Pension Income Drawdown
Traditionally, Contractors nearing retirement draw 25% of their pension fund as tax free cash but are then forced to purchase an annuity with the remaining money that they have built up in their pension pot... Annuities are provided by insurance companies and offer a guaranteed income for the rest of your life based on the value of your pension pot when you retire. The insurer will judge that you are statistically likely to live to a certain age and commits to provide a set income that reflects this calculation. In practice they use some of the money they make from those short lived annuity clients to inflate the income they can afford to pay out to the rest so you are, in effect, gambling that you live long enough to receive a greater sum than you've paid over to the insurer. This is because whereas if you die before you start drawing an income from your pension the fund will pass to your dependents, after retirement the annuity provider pockets the unused cash. Income drawdown offers a flexible alternative to the annuity option however as it allows you to keep your pension fund invested whilst you draw an income. This could mean that your nest egg and the income it produces can continue to grow and under the new rules introduced in April this year; you have even greater say over how your retirement income is managed. Income drawdown now follows these guidelines:
- As an alternative to taking a tax free lump sum between ages 55 and 75, under the revised rules, you are able to benefit from a tax free withdrawal after age 75 as long as you have designated funds to this purpose. This offers far greater flexibility and allows you to save your lump sum drawdown for a time that suits you.

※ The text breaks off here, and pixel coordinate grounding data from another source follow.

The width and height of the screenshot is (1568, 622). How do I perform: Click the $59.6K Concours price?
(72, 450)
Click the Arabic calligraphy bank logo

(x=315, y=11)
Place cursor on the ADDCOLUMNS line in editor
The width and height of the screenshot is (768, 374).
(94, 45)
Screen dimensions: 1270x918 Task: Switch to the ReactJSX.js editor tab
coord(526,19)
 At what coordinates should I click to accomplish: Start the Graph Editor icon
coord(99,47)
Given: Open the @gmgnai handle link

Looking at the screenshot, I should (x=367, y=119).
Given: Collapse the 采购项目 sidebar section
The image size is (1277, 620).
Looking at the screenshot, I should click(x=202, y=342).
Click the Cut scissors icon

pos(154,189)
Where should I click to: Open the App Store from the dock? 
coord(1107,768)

- Whatever your age in retirement, you can now decide how much of your fund you take as income as there is no minimum amount anymore. This allows Contractors that carry on working to leave your pension untouched until you are ready to fully retire.
- In an attempt to protect Contractors from spending their entire retirement fund and then being forced to rely on the state in later years, the maximum amount that you can draw has also changed. Your income drawdown allowance will be calculated by your pension provider so that you can't release more than 100% of the equivalent annuity for someone of the same sex and age as outlined by the Governments Actuary Department (GAD).
- The maximum amount that you can draw needs to be regularly reviewed to ensure that your plan remains on track. Under the new rules, your income will be reviewed against the maximum annuity every three years until you reach age 75 and then every year thereafter.
These new rules will help an ever greater number of Contractors to enjoy the flexibility of income drawdown as it is increasingly no longer just limited to those with the largest pension pots. However, it is important to bear in mind that there is a risk associated with leaving your pension invested as it may be susceptible to volatility in, for instance, the stock market. In order to lower the risk associated with these fluctuations, you could look to draw income from less risky assets such as cash and leave equity funds to benefit from long term growth. Crucially though, unlike the money used to buy an annuity that does not form part of your estate when you die, pensioners in drawdown pass on their fund to dependents minus a tax charge. In this way the pension can be used to pass funds down through the generations.
Phased income drawdown
If you are even more concerned about what will happen to your pension pot when you pass away then phased income drawdown may be an even better option for you. It is ideally suited to Contractors aged under 75 who don't have a need for the full tax free lump sum as phased drawdown enables you to release less income now so that your dependents are entitled to more of your pension when you die. Your dependents will receive more of your pension fund because you only move part of your fund into a drawdown plan; the rest remains invested in a personal pension which is protected in trust. Any money left untouched in the personal pension when you die will be paid as a lump sum to your dependents without any inheritance tax being taken and the tax charge only falls upon the money in drawdown so it provides a very tax efficient way of transferring savings to your loved ones.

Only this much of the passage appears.